## EXERCISE PROMPT
Search the material below for the word "with" and copy every line in which it occurs.

## RECORDED INFORMATION
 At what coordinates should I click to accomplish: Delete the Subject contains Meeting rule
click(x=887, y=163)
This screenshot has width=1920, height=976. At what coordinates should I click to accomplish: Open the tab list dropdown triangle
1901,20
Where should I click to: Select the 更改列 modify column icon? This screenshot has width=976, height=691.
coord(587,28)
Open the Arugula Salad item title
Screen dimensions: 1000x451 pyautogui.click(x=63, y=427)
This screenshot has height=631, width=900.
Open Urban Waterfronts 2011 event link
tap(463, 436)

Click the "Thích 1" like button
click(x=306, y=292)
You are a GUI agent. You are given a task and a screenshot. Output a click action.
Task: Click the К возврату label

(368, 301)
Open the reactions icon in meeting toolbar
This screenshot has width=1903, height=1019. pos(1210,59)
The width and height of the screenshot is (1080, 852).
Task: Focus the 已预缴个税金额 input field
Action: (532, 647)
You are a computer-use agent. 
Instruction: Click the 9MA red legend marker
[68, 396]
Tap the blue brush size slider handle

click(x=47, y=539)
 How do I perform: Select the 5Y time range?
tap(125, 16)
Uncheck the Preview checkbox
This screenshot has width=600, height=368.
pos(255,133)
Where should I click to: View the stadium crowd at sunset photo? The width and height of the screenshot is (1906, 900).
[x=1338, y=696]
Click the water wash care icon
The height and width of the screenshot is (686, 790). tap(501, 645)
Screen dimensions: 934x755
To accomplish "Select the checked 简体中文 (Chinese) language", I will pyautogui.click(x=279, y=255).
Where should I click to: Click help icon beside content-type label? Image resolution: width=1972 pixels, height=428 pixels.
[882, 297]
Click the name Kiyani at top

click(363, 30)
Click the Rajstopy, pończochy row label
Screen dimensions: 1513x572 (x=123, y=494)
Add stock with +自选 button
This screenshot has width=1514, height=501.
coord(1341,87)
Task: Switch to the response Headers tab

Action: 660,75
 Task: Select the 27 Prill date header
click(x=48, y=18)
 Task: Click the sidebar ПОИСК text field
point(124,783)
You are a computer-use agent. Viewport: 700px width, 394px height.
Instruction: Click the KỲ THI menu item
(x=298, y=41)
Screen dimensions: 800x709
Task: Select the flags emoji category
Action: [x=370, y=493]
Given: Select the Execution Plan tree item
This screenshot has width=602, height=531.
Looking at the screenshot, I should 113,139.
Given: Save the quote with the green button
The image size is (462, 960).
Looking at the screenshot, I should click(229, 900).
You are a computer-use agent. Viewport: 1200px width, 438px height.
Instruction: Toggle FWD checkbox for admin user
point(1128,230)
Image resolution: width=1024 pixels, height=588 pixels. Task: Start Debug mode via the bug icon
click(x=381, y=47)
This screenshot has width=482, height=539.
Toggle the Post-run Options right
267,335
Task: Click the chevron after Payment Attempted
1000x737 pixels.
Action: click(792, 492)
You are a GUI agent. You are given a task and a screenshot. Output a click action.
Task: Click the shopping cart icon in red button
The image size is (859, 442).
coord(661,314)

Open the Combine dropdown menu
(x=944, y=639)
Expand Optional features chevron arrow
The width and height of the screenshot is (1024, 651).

## YOUR SOLUTION
Add stock with +自选 button
Given: Save the quote with the green button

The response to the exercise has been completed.